Flunking Tests and Making a Dress
Posted by thedarwinexception on February 18, 2008
Yeah, I know, you all want to hear how the stress test went. Well, I flunked. So there. That’s how it went. I think that’s the first test I ever flunked in my life.
But, to be fair, they didn’t give me a chance to finish. They stopped the test early. So really, they *made* me flunk it. There was one guy monitoring my blood pressure and one who was running the heart monitor, and the guy taking my blood pressure read the last reading, got up, went to the heart machine, typed some numbers in, and the other guy said “OK – I’m stopping the belt now”. I looked at him and said “That’s it?” And he said “For you it is.” I thought that was rather ominous.
It took more time to get all those sticky things on and off me than the actual time spent “walking the treadmill”. I only go to the first “OK – the belt is going to incline slightly and go slightly faster” before they stopped the test.And I wasn’t even feeling “stressed”. There was no crash cart in the room, I knew the guy taking my blood pressure readings – he was the one who did my blood pressure in the ER, I didn’t have to have an IV, and Leslie the Chamber of Commerce lady had brought me and was with me – so I felt really good and not stressed at all. I didn’t get stressed until he said “For you it is.”
But, I guess I flunked.
It’s a damned good thing Leslie the Chamber of Commerce Lady and I went to McDonald’s afterwards, because otherwise I would be *really* pissed that I had to get fucking dressed and go out for nothing.
So, I called my real doctor and told him I flunked the test. And he laughed. He said “No, you didn’t flunk, it’s just that your blood pressure was getting too high to continue.” But really, folks, isn’t that flunking? The doctor is getting the results from the hospital – he said we would go over them when I came to see him this week.
In other, more exciting news, I am entering the Joann’s nationwide sewing contest. You have to make a prom dress. I’m making one for Ray and Lynn’s kid, Karissa. Remember Ray and Lynn? They ar ethe ones who have the annual New Year’s Eve Party. Karissa is their youngest daughter. Their other daughter was my favorite teen kid around here – Katie. Until she got knocked up. Now, not so much.
But Karissa came over and picked out the pattern she wants and we talked about embellishments and changes to the pattern and color. We are starting with this pattern:
And we have a few changes we want to make to it, and a few embellishments. See that band around the top? We are going to use the Gemmagic and put rhinestones all along that. Good thinking, huh? Seeing how the judging is going to be based on workmanship, originality and DETAIL, I want to put a lot of detail into it. And she wants a baby blue fabric. I’m thinking either silk or charmeuse. Just because charmeuse drapes so nicely and has a light sheen to it. (And where’s Rami when you need him, huh? Because that fucker can drape!)

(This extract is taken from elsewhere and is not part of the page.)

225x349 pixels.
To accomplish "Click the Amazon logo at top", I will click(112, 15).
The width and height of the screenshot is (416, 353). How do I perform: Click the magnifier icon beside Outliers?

Oh, and here’s a picture of Karissa – this is her graduation picture. I think it will be nice to work with her on her prom dress – and she has a real body – she’s not one of those stick skinny teens that won’t look good in anything you make for them. I don’t expect to win any prizes in the contest (let’s be real, it’s not like it’s an “Upstate New York” contest – or even a Malone contest – it’s a Nationwide contest.) But since I would have made her prom dress for her anyway, and since I would have bought all the shit for it at Joann’s anyway (do I have a choice?) we might as well take a couple of pictures of her in the dress and send them off with the Joann’s receipts.
You’ll never guess what I got in the mail this weekend. Picture a box – no, bigger than that. Picture a BIG box – really, really big, and really, really heavy. That’s what was sitting on my porch when Paul went to take the dog’s out. He had to struggle to lift it and get it up the stairs. And all the while he was struggling I was swearing up and down I didn’t order anything. (well, not anything *that* big.)
So once Paul drags the box upstairs, I open it. It’s FULL of fabric. Hundreds of yards of flannels, stretch knits, solids, novelty prints. Un fucking real. Given to me by an anonymous donor. I haven’t teared up like that since my kids were born. It was like I was looking at the Holy Fucking Grail. It was a religious experience. And now I need the Pope to come and build me another shelving unit. Or Lisa the Domestic Diva needs to pay a visit and get me fucking organized. I have way too much fabric and way too much yarn to store. Way too much. And Joann’s keep having sales. The bastards.